Matéria veiculada no Blog da LUX – Março/2015

Com processos mais modernos e menos braçais, construtoras aumento o número de mulheres na construção civil As mulheres estão cada vez mais presentes na construção civil mineira. De acordo com levantamento do Sindicato da Indústria da Construção de Minas Gerais (Sinduscon-MG), com base em dados do Ministério do Trabalho e Emprego, entre 2006 e 2013, o número de trabalhadoras no setor aumentou de 12.307 para 32.576. Com isso, a participação feminina em relação ao total de empregados do segmento saltou de 5,1% para 9% no mesmo período.

Além do aumento da oferta de empregos, que tem atraído a mão de obra masculina para outros setores, a modernização da construção civil também ajuda a explicar a “invasão” feminina aos canteiros de obras.

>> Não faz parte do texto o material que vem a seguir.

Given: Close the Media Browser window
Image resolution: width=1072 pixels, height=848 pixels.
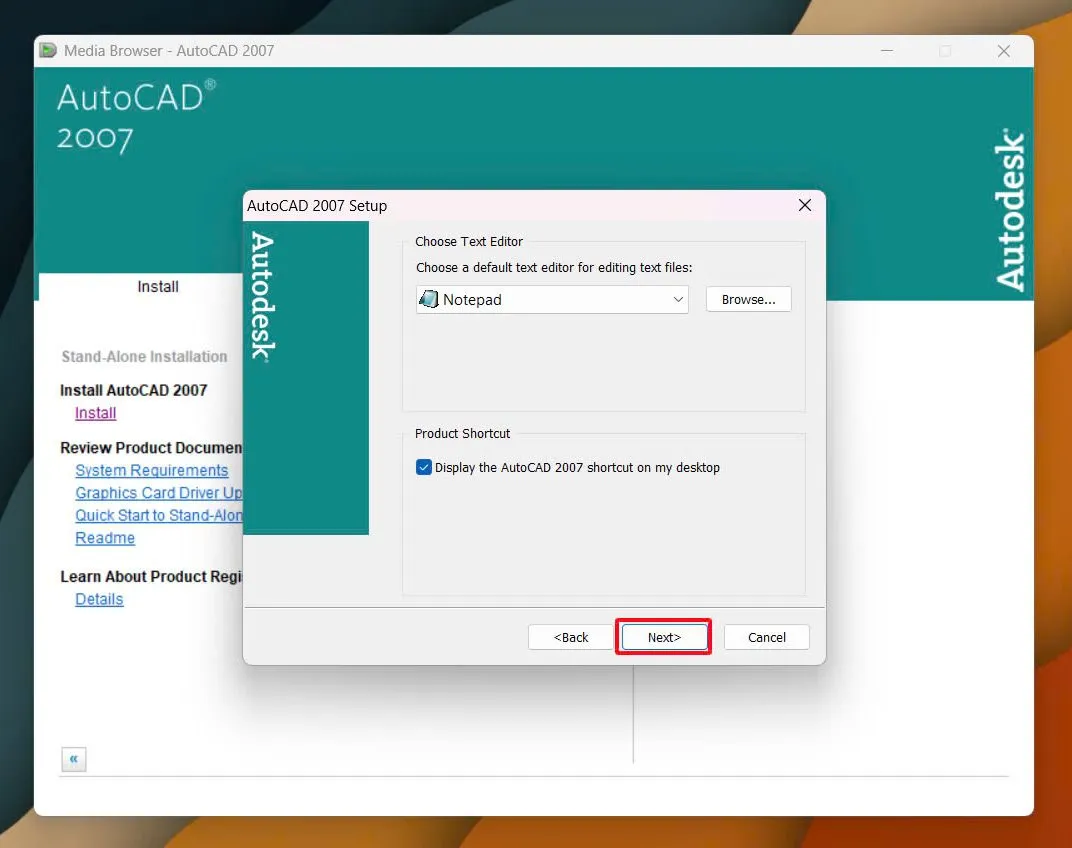Looking at the screenshot, I should 1003,51.

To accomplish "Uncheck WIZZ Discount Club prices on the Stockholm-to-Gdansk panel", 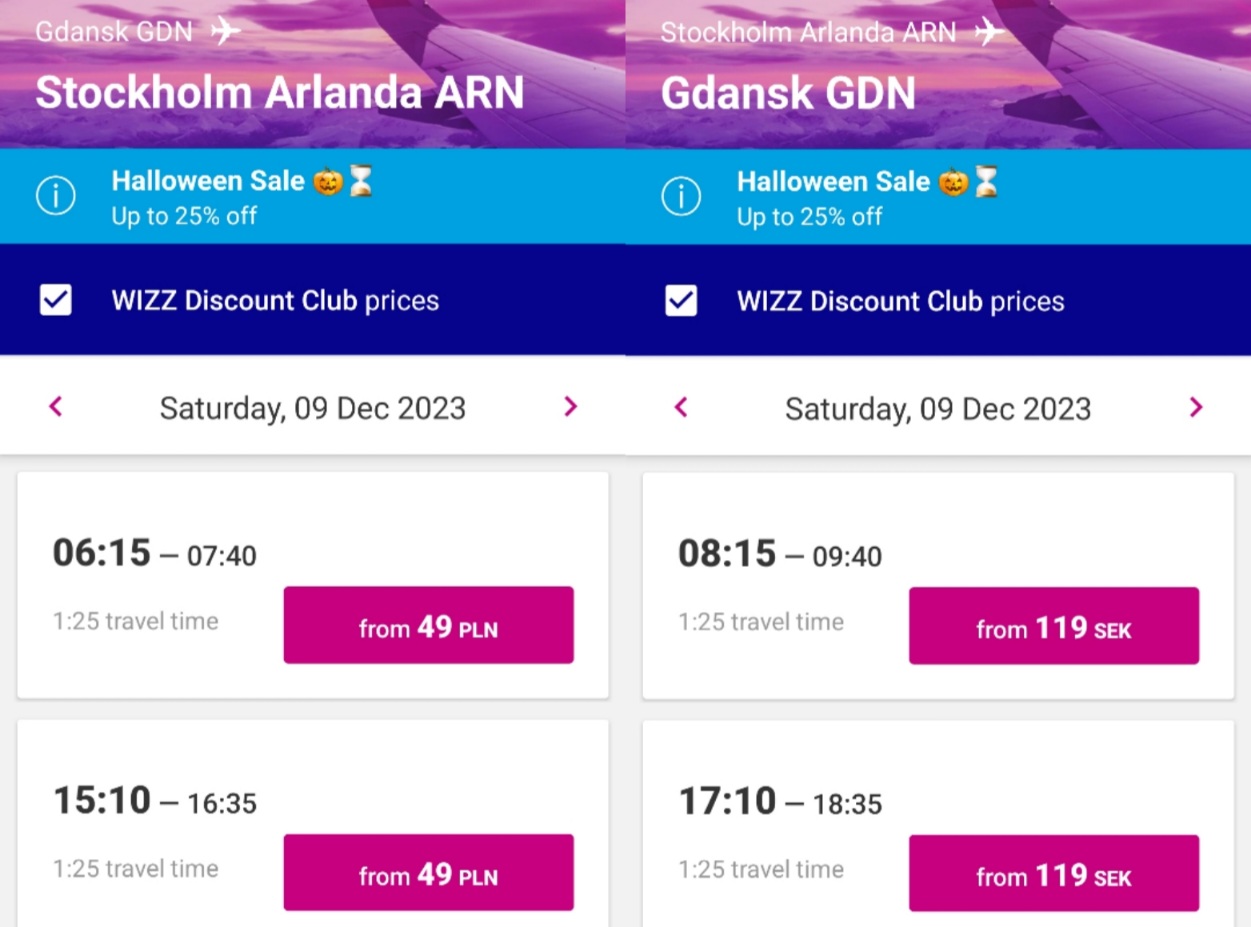I will pos(681,300).
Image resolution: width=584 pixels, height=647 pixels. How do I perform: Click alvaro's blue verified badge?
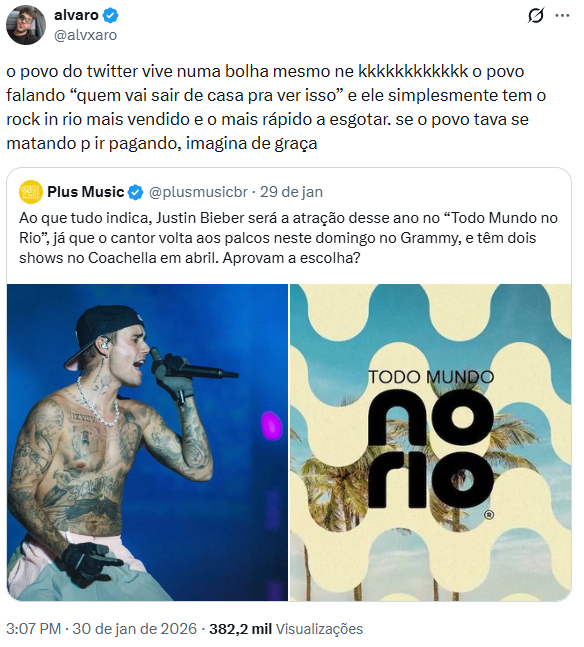click(x=111, y=15)
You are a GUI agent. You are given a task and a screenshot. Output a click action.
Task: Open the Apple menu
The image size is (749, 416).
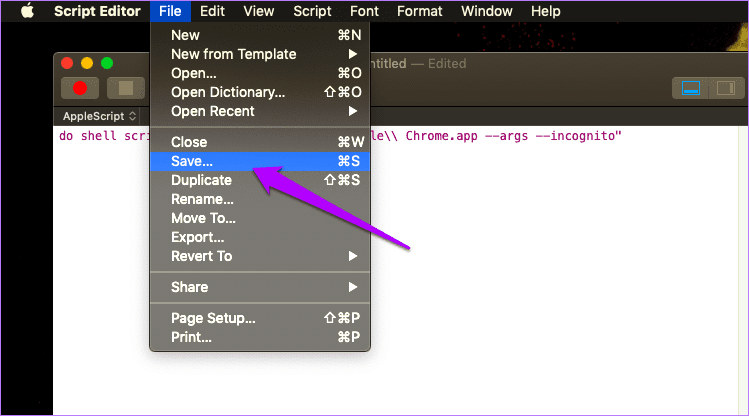point(28,11)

Graças ao surgimento de novas formas de construir, o trabalho braçal tem sido substituído por processos mais industriais e tecnológicos, abrindo mais espaço para o “sexo frágil”. “As mulheres geralmente são mais atenciosas e detalhistas, características que são fundamentais na hora de fazer os acabamentos, por exemplo”, afirma Marcela Melo, coordenadora de RH da Precon Engenharia, empresa na qual as mulheres respondem por 30% do quadro operacional.

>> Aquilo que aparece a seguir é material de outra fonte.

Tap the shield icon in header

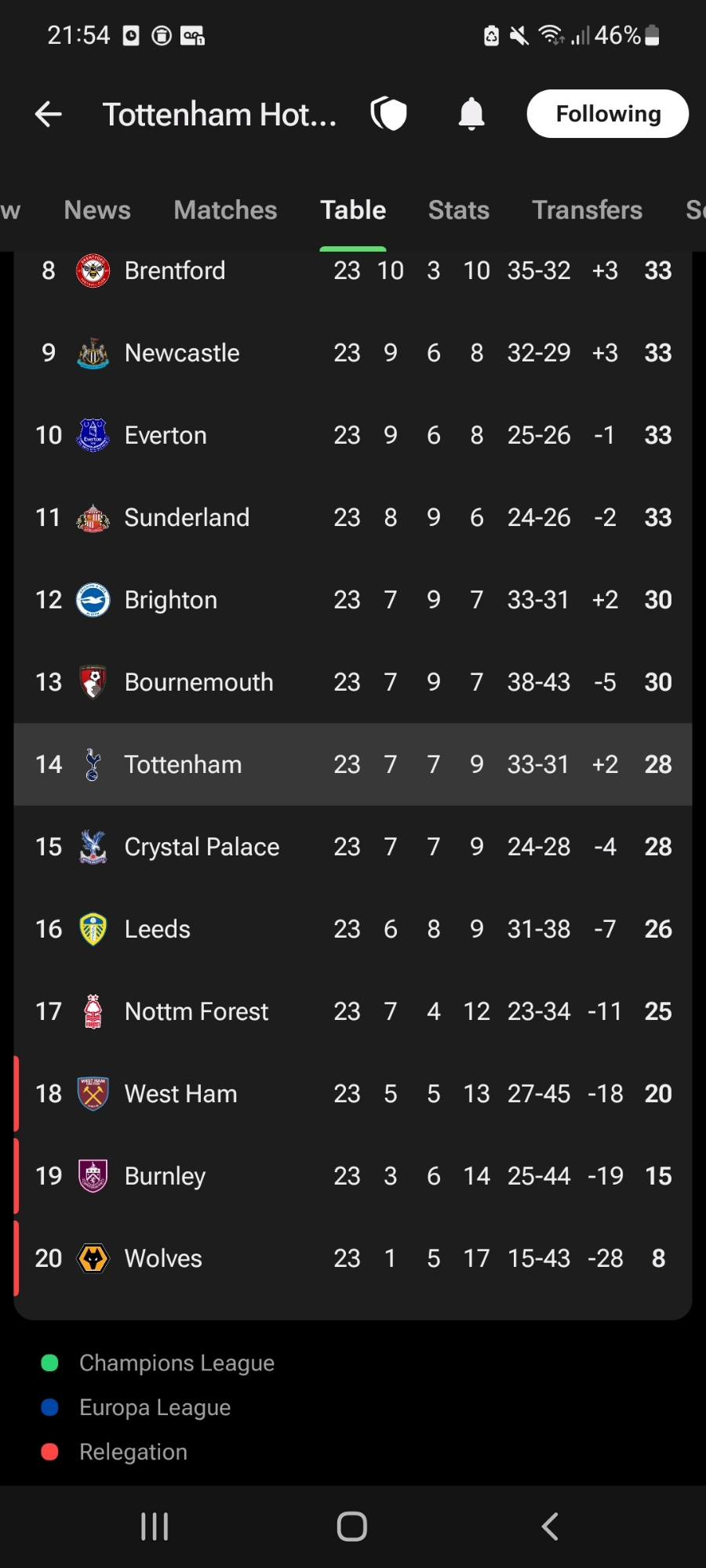[388, 114]
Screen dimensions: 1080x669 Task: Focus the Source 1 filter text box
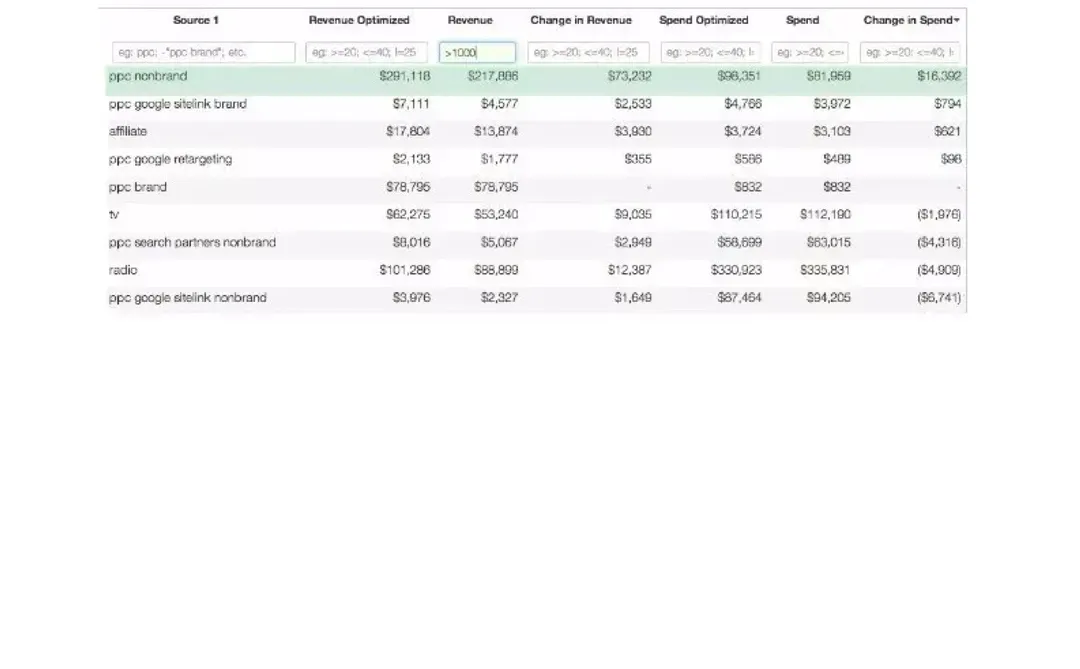(203, 52)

Isso foi possível graças a um inovador sistema construtivo residencial, baseado em estruturas pré-fabricadas de concreto, produzidas industrialmente e enviadas, já prontas, ao canteiro de obras, onde são montadas. O modelo não só reduziu o tempo da obra e o volume de resíduos – que ficou 85% menor –, como diminuiu a quantidade de trabalho pesado no local do empreendimento. “Toda a alvenaria do empreendimento – composta por pilares, vigas, painéis e lajes – é produzida em nossa fábrica, em Pedro Leopoldo. Como o processo é industrial e bastante automatizado, conseguimos absorver mulheres em nossa linha”, explica. Ainda segundo a coordenadora de RH da Precon Engenharia, a planta passou, inclusive, por reformulações estruturais para aperfeiçoamento da ergonomia de trabalho, como a colocação de bancadas elevadas ao longo da linha de montagem, o que atraiu mais trabalhadoras. “Em geral, elas são mais cuidadosas com a qualidade final do trabalho. Por isso, costumam se destacar como soldadoras, montadoras e líderes de setores”, ressalta Melo.

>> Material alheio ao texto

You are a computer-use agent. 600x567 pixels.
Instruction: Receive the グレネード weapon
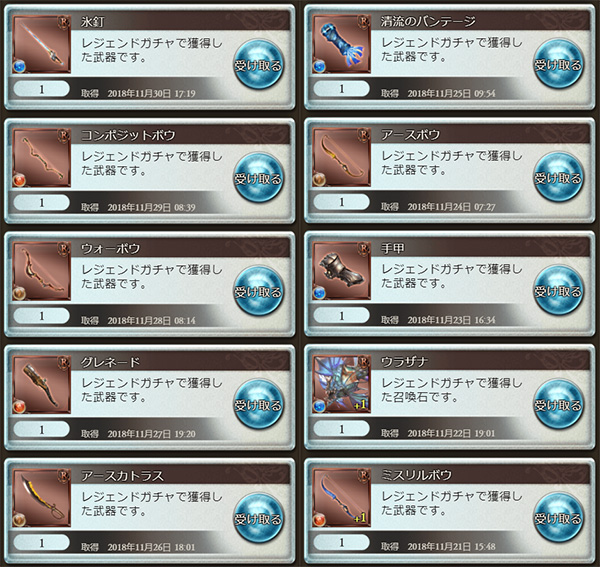coord(258,405)
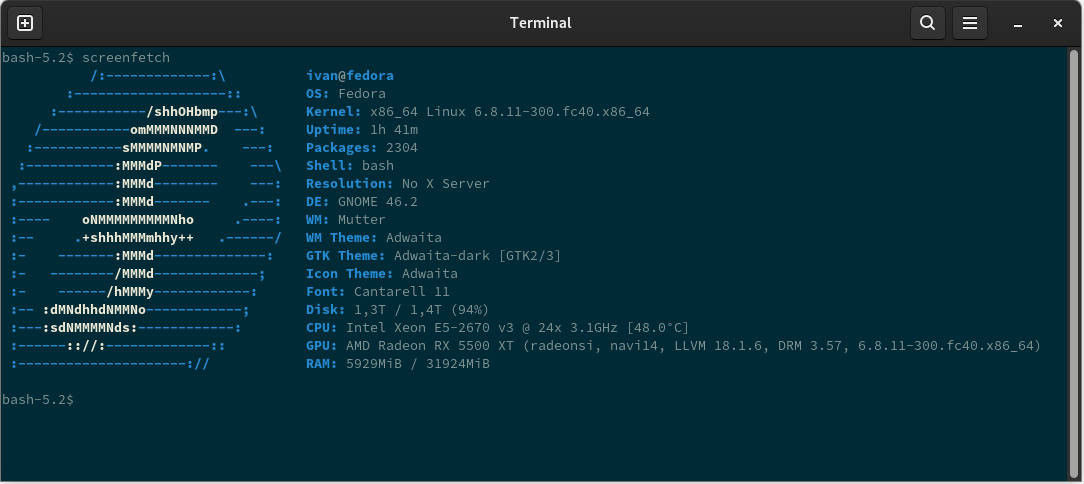This screenshot has height=484, width=1084.
Task: Open the terminal search tool
Action: (927, 24)
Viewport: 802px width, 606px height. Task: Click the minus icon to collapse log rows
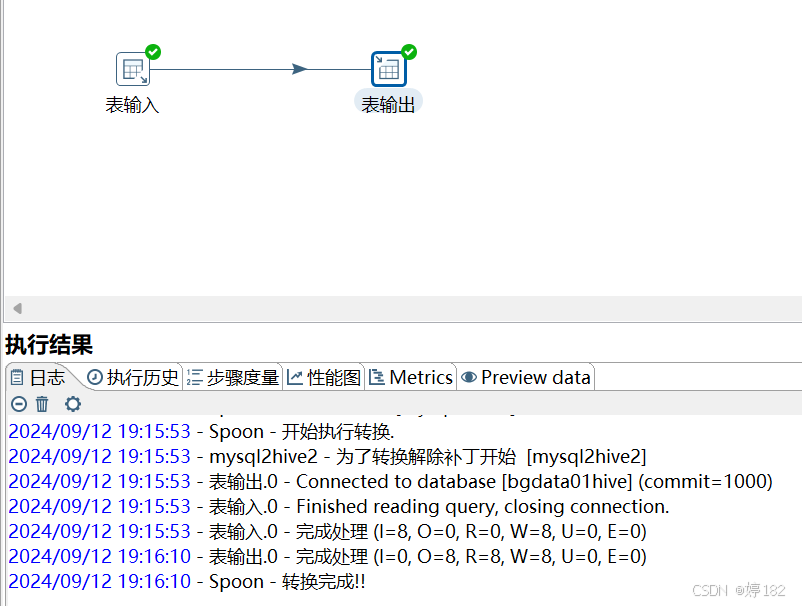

É o caso de Eliete Soares. Depois de trabalhar como operadora de telemarketing, ela decidiu mudar o rumo de sua carreira profissional e investiu em dois cursos de soldagem no Senai. Saiu de lá empregada pela Precon Engenharia e, há onze meses na empresa, passou de montadora nível I para montadora nível II. Atualmente, trabalha em um empreendimento residencial em Vespasiano, na região metropolitana de BH. “Buscava outras oportunidades e resolvi aceitar o desafio de trabalhar na construção. Já me acostumei com o serviço e gosto muito do que faço”, garante. Perguntada sobre como os homens a veem no canteiro de obras, ela lembra que costumava ser alvo de algumas piadas, mas que ganhou o respeito dos colegas. “As brincadeiras são normais no início. Depois de um tempo, o pessoal conhece a gente e passa a respeitar”, explica.